Julius Caesar, having been elected Pontifex Maximus in 63 BC (a position that gave him ultimate authority over the calendar), used the chaos as justification for radical reform. In 46 BC he decreed the famous "Year of Confusion" (445 days long) to realign the calendar with the sun, then introduced the new Julian calendar starting in 45 BC (365 days with a leap day every four years), effectively removing human discretion over months and intercalation entirely. The reform deliberately broke the old pontifical monopoly that had enabled the political manipulation.

The astute individual might notice that the Jews have used a calculated calendar going all the way back to 350 AD. The problem is this calculated calendar is only an approximation and not an honest, objective, reflection of the sun, moon and stars and it certainly doesn't allow those in distant lands to use an objective light in the heavens as the sign of the appointed times.

In summary, an international dateline is required to overcome the inherently subjective nature of counting observed sunsets and a fixed international dateline is impractical to implement by observation alone in ancient times. This means that any calendar based on it requires extensive measurement precision followed by high precision computation or speed of light communication and these are things which have only existed for the past 200 years or less.
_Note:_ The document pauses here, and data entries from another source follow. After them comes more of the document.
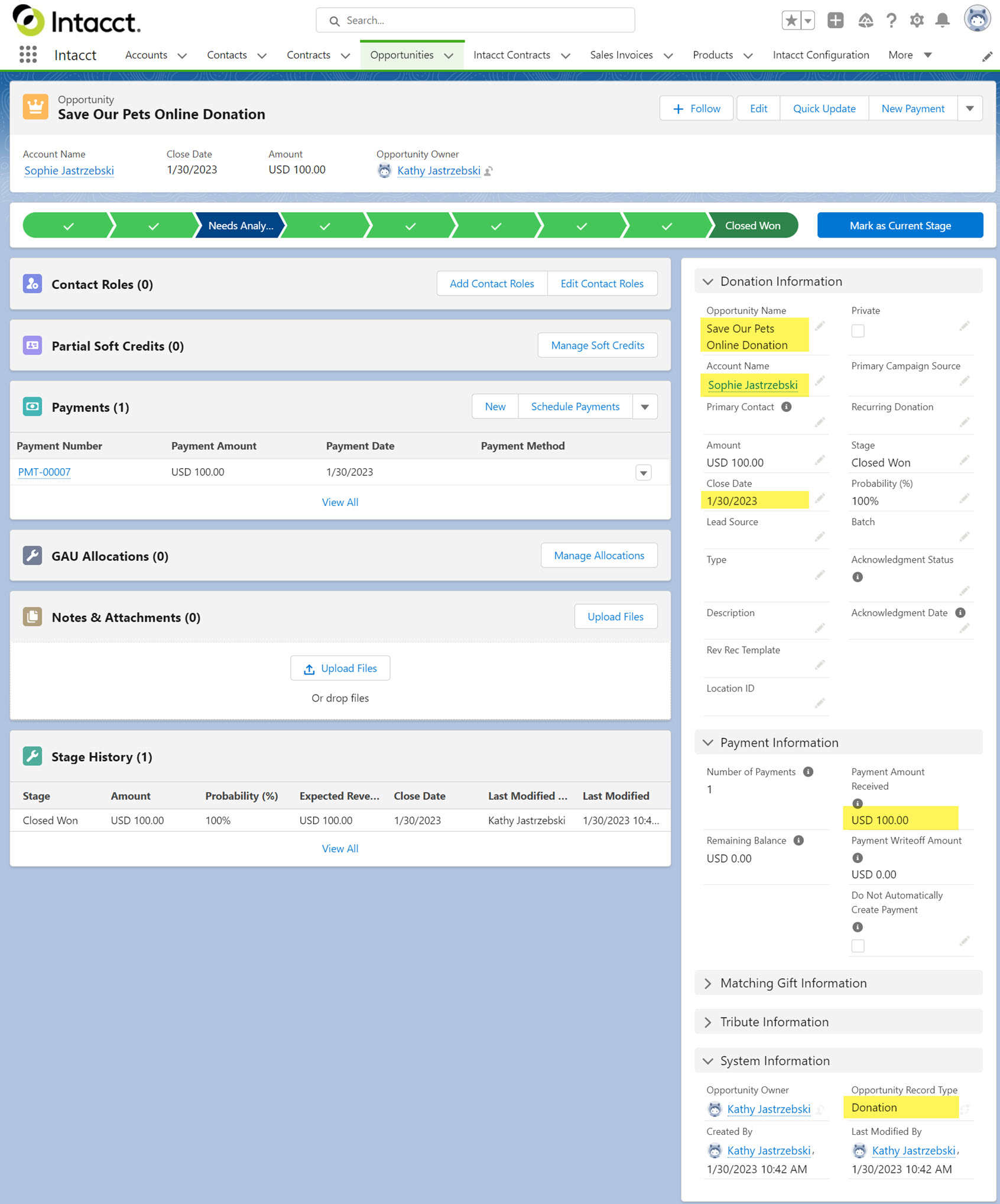Click the pencil icon beside Amount field
Screen dimensions: 1000x1204
point(819,460)
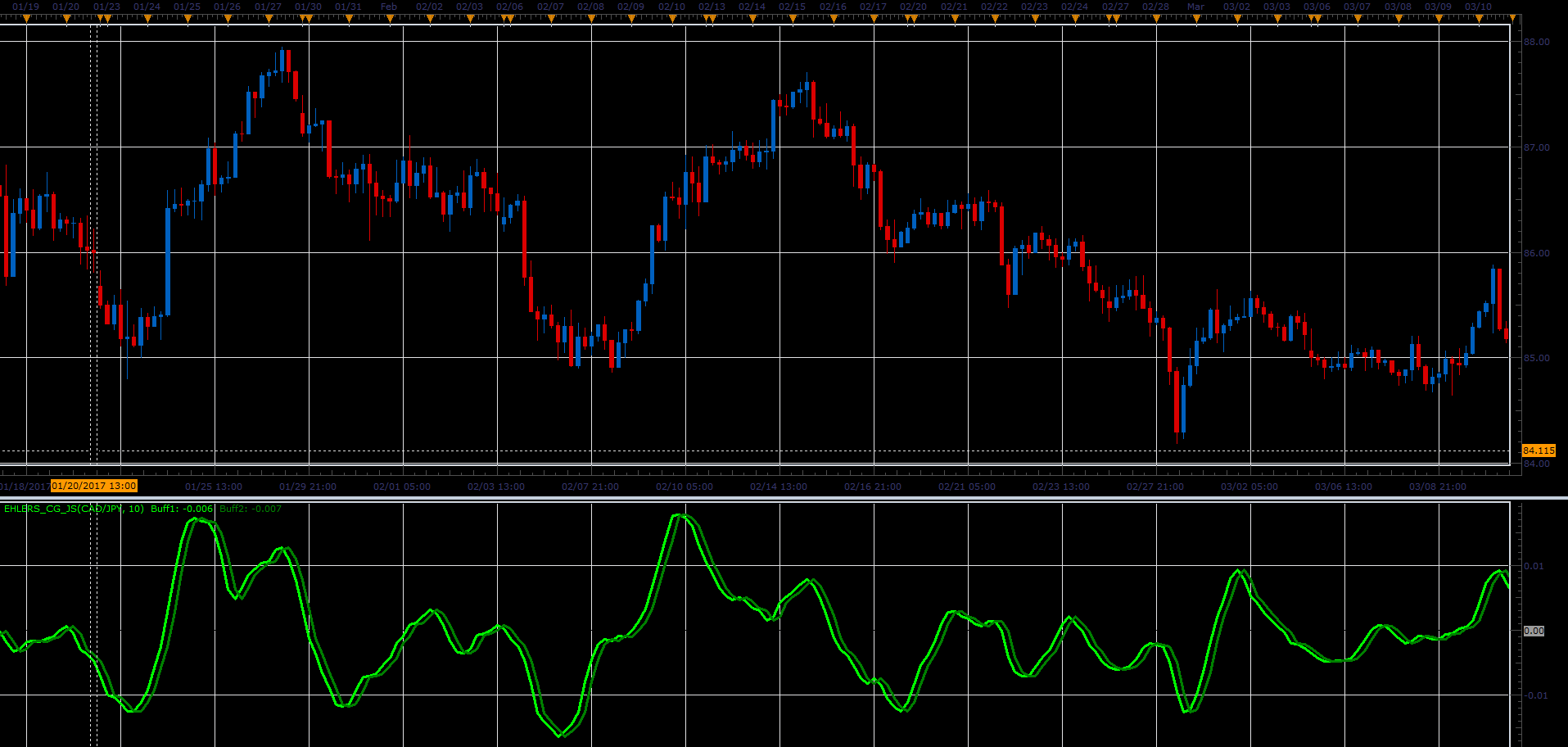
Task: Select the orange triangle marker below 01/24
Action: pyautogui.click(x=147, y=19)
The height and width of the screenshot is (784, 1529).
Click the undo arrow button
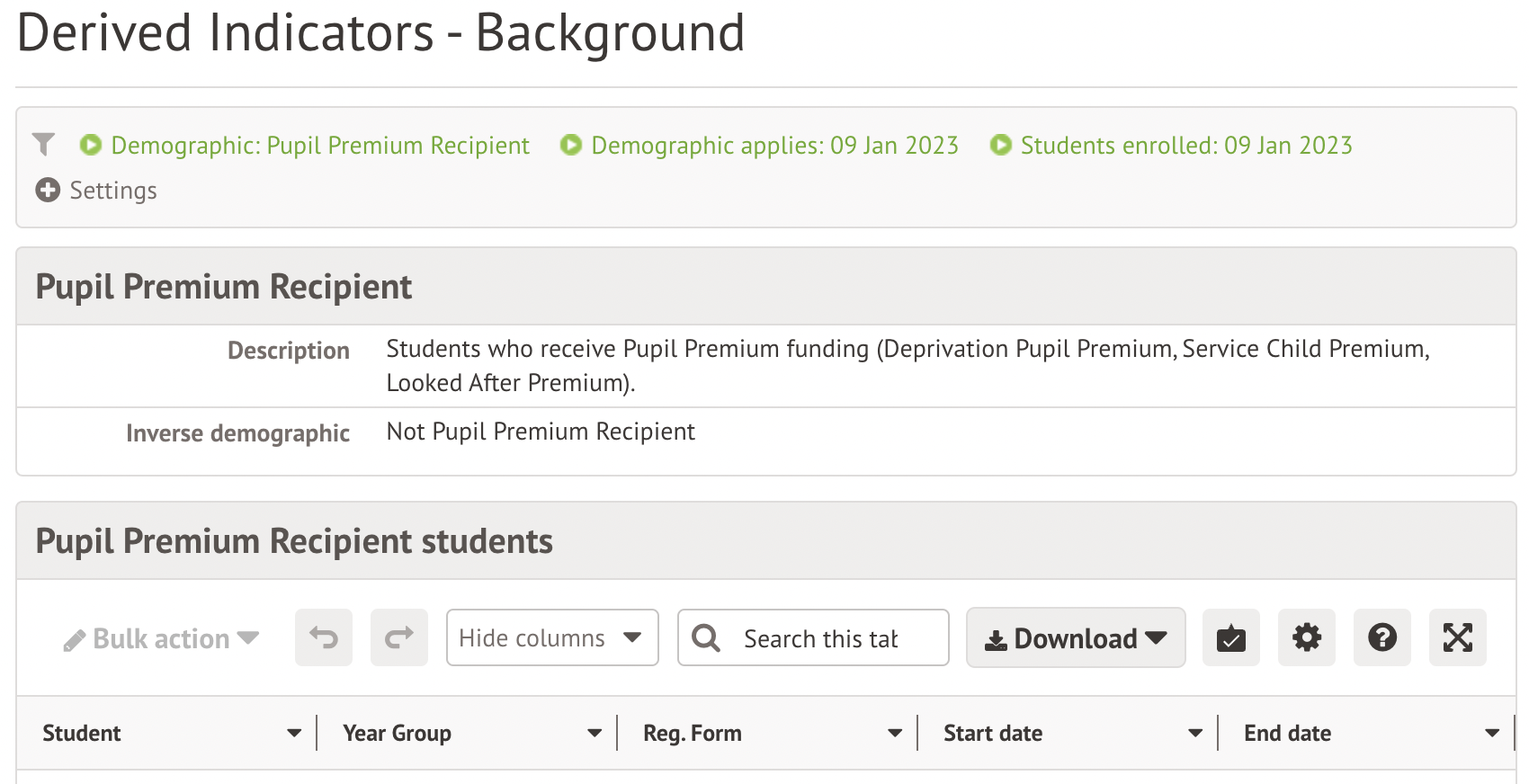(324, 637)
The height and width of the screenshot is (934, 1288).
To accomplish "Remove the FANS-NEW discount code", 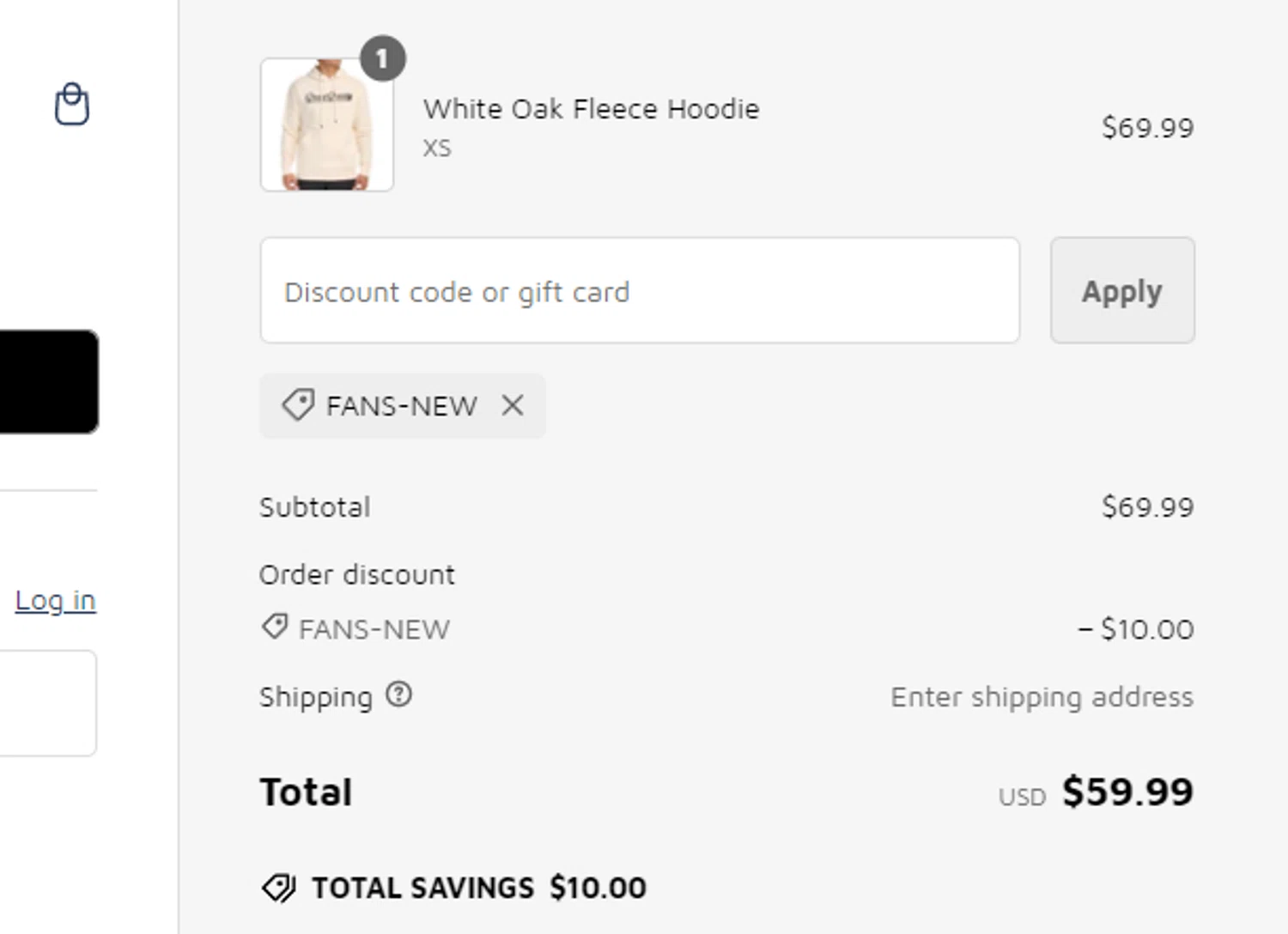I will (x=513, y=405).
The Bible informs us that the lights in the heavens are to be used to determine the appointed times. I interpret this to imply that the average person should be able to determine the times simply by observing the sky where ever they happen to be. This implies that the international dateline moves with the sun or moon and that fact alone means a continuous cycle going back to creation is extremely unlikely to be what someone only reading the written scriptures could conclude and, most importantly, be able to obey.

Objections

Critics may object that a moving celestial 'dateline' lacks explicit Scripture. Yet the same charge applies equally to any fixed meridian—whether secular (IDL, 1884) or halakhic (Jerusalem-opposite proposals from medieval rabbis onward). No verse commands, 'Establish a permanent line 180° from Jerusalem to preserve the week,' nor narration demonstrate such a mechanism. Scripture is silent on global synchronization, focusing instead on local obedience via heavenly signs (Gen. 1:14). Thus, both approaches infer beyond the text, but only local observation adheres strictly to 'no additions' and 'accessible to all' principles without requiring elite calculations or modern tech.

The definition of the dateline impacts all of the feast days, because the first day of the month is based upon the day a particular sign is observed and it impacts the continuous cycle because the geographical definition of a day changes with the moon. Therefore, the Lunar Sabbath theory may be the most aligned with the practical realities of a calendar where days are determined by the lights in the heavens and not merely by our individual subjective counting of sunsets.

But we will not rest this conclusion on this unavoidable mathematical reality of the earth and moon having orbits that are not evenly divisible by a 24 hour day. This book will go on to prove via many independent lines of evidence that the cross was not in 30 AD and was almost certainly 32 AD. This would produce a Monday Passover on the traditional calendar, which is totally incompatible with the narrative in the gospels. This and many other lines of evidence confirm what we just inferred must be true from first principles of astronomy.


All truth passes through three stages. First, it is ridiculed. Second, it is violently opposed. Third, it is accepted as being self-evident.